◆ Entries shown ◆

────────────────

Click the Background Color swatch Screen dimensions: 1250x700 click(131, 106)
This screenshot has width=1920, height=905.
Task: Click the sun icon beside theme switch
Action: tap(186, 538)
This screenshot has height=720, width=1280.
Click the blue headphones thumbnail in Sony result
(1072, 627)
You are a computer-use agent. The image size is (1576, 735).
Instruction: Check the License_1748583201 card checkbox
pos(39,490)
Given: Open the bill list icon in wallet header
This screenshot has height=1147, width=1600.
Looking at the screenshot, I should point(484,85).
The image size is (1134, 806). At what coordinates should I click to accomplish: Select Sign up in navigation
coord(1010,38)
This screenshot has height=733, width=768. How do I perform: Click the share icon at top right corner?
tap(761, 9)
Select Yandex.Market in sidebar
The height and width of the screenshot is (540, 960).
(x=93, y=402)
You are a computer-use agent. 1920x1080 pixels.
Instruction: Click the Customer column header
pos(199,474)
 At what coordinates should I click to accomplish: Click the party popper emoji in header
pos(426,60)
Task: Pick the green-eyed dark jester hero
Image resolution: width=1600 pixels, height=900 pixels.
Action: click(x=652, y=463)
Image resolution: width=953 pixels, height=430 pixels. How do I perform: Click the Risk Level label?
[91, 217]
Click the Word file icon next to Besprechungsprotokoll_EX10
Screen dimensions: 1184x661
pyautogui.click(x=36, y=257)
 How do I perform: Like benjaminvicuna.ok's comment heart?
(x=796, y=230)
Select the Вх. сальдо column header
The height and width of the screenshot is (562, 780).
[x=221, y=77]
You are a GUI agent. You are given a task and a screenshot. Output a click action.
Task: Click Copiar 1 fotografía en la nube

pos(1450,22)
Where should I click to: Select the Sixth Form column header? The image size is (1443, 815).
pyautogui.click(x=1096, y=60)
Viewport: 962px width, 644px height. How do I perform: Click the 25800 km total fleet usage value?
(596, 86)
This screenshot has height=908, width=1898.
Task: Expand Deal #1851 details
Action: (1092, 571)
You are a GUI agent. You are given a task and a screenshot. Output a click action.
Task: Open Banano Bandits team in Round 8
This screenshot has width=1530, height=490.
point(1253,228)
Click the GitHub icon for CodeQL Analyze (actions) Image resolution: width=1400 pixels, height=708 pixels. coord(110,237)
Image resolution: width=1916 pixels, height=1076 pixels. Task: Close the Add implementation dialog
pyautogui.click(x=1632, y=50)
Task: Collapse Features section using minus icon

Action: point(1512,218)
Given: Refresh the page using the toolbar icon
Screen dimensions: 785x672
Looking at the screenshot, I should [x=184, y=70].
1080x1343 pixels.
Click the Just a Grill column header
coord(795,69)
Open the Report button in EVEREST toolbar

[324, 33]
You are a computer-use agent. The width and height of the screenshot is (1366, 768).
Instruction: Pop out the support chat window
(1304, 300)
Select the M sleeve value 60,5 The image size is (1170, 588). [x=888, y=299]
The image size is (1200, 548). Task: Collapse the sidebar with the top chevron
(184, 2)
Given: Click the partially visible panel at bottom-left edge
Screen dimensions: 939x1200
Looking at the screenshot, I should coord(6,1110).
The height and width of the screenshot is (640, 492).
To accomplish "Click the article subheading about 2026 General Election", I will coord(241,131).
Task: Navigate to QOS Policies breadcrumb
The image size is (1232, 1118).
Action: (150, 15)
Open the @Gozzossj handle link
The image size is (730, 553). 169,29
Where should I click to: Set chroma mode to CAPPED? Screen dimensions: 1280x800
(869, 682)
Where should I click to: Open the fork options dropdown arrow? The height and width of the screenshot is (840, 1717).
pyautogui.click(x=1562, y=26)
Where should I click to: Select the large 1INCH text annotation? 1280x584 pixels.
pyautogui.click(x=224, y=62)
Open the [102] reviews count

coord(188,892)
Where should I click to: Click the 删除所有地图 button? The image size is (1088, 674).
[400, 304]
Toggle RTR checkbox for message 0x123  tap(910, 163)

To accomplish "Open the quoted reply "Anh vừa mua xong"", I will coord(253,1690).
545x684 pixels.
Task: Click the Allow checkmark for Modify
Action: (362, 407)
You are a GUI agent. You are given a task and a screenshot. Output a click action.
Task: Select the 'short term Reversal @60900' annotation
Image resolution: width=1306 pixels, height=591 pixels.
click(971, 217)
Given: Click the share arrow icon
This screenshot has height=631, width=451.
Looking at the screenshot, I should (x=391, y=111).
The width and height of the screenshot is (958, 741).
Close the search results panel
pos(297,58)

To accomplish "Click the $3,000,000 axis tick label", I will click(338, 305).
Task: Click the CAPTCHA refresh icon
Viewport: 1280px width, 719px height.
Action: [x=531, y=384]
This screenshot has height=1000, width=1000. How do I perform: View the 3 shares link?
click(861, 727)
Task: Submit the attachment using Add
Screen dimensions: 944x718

────────────────

◆ Exercise prompt ◆
Your task is to transcribe the listing above in full and exactly.

◆ Exercise response ◆
Click the Background Color swatch Screen dimensions: 1250x700 click(131, 106)
This screenshot has width=1920, height=905.
Task: Click the sun icon beside theme switch
Action: tap(186, 538)
This screenshot has height=720, width=1280.
Click the blue headphones thumbnail in Sony result
(1072, 627)
You are a computer-use agent. The image size is (1576, 735).
Instruction: Check the License_1748583201 card checkbox
pos(39,490)
Given: Open the bill list icon in wallet header
This screenshot has height=1147, width=1600.
Looking at the screenshot, I should point(484,85).
The image size is (1134, 806). At what coordinates should I click to accomplish: Select Sign up in navigation
coord(1010,38)
This screenshot has height=733, width=768. How do I perform: Click the share icon at top right corner?
tap(761, 9)
Select Yandex.Market in sidebar
The height and width of the screenshot is (540, 960).
(x=93, y=402)
You are a computer-use agent. 1920x1080 pixels.
Instruction: Click the Customer column header
pos(199,474)
 At what coordinates should I click to accomplish: Click the party popper emoji in header
pos(426,60)
Task: Pick the green-eyed dark jester hero
Image resolution: width=1600 pixels, height=900 pixels.
Action: click(x=652, y=463)
Image resolution: width=953 pixels, height=430 pixels. How do I perform: Click the Risk Level label?
[91, 217]
Click the Word file icon next to Besprechungsprotokoll_EX10
Screen dimensions: 1184x661
pyautogui.click(x=36, y=257)
 How do I perform: Like benjaminvicuna.ok's comment heart?
(x=796, y=230)
Select the Вх. сальдо column header
The height and width of the screenshot is (562, 780).
[x=221, y=77]
You are a GUI agent. You are given a task and a screenshot. Output a click action.
Task: Click Copiar 1 fotografía en la nube

pos(1450,22)
Where should I click to: Select the Sixth Form column header? The image size is (1443, 815).
pyautogui.click(x=1096, y=60)
Viewport: 962px width, 644px height. How do I perform: Click the 25800 km total fleet usage value?
(596, 86)
This screenshot has height=908, width=1898.
Task: Expand Deal #1851 details
Action: (1092, 571)
You are a GUI agent. You are given a task and a screenshot. Output a click action.
Task: Open Banano Bandits team in Round 8
This screenshot has width=1530, height=490.
point(1253,228)
Click the GitHub icon for CodeQL Analyze (actions) Image resolution: width=1400 pixels, height=708 pixels. coord(110,237)
Image resolution: width=1916 pixels, height=1076 pixels. Task: Close the Add implementation dialog
pyautogui.click(x=1632, y=50)
Task: Collapse Features section using minus icon

Action: point(1512,218)
Given: Refresh the page using the toolbar icon
Screen dimensions: 785x672
Looking at the screenshot, I should [x=184, y=70].
1080x1343 pixels.
Click the Just a Grill column header
coord(795,69)
Open the Report button in EVEREST toolbar

[324, 33]
You are a computer-use agent. The width and height of the screenshot is (1366, 768).
Instruction: Pop out the support chat window
(1304, 300)
Select the M sleeve value 60,5 The image size is (1170, 588). [x=888, y=299]
The image size is (1200, 548). Task: Collapse the sidebar with the top chevron
(184, 2)
Given: Click the partially visible panel at bottom-left edge
Screen dimensions: 939x1200
Looking at the screenshot, I should coord(6,1110).
The height and width of the screenshot is (640, 492).
To accomplish "Click the article subheading about 2026 General Election", I will coord(241,131).
Task: Navigate to QOS Policies breadcrumb
The image size is (1232, 1118).
Action: (150, 15)
Open the @Gozzossj handle link
The image size is (730, 553). 169,29
Where should I click to: Set chroma mode to CAPPED? Screen dimensions: 1280x800
(869, 682)
Where should I click to: Open the fork options dropdown arrow? The height and width of the screenshot is (840, 1717).
pyautogui.click(x=1562, y=26)
Where should I click to: Select the large 1INCH text annotation? 1280x584 pixels.
pyautogui.click(x=224, y=62)
Open the [102] reviews count

coord(188,892)
Where should I click to: Click the 删除所有地图 button? The image size is (1088, 674).
[400, 304]
Toggle RTR checkbox for message 0x123  tap(910, 163)

To accomplish "Open the quoted reply "Anh vừa mua xong"", I will coord(253,1690).
545x684 pixels.
Task: Click the Allow checkmark for Modify
Action: (362, 407)
You are a GUI agent. You are given a task and a screenshot. Output a click action.
Task: Select the 'short term Reversal @60900' annotation
Image resolution: width=1306 pixels, height=591 pixels.
click(971, 217)
Given: Click the share arrow icon
This screenshot has height=631, width=451.
Looking at the screenshot, I should (x=391, y=111).
The width and height of the screenshot is (958, 741).
Close the search results panel
pos(297,58)

To accomplish "Click the $3,000,000 axis tick label", I will click(338, 305).
Task: Click the CAPTCHA refresh icon
Viewport: 1280px width, 719px height.
Action: [x=531, y=384]
This screenshot has height=1000, width=1000. How do I perform: View the 3 shares link?
click(861, 727)
Task: Submit the attachment using Add
Screen dimensions: 944x718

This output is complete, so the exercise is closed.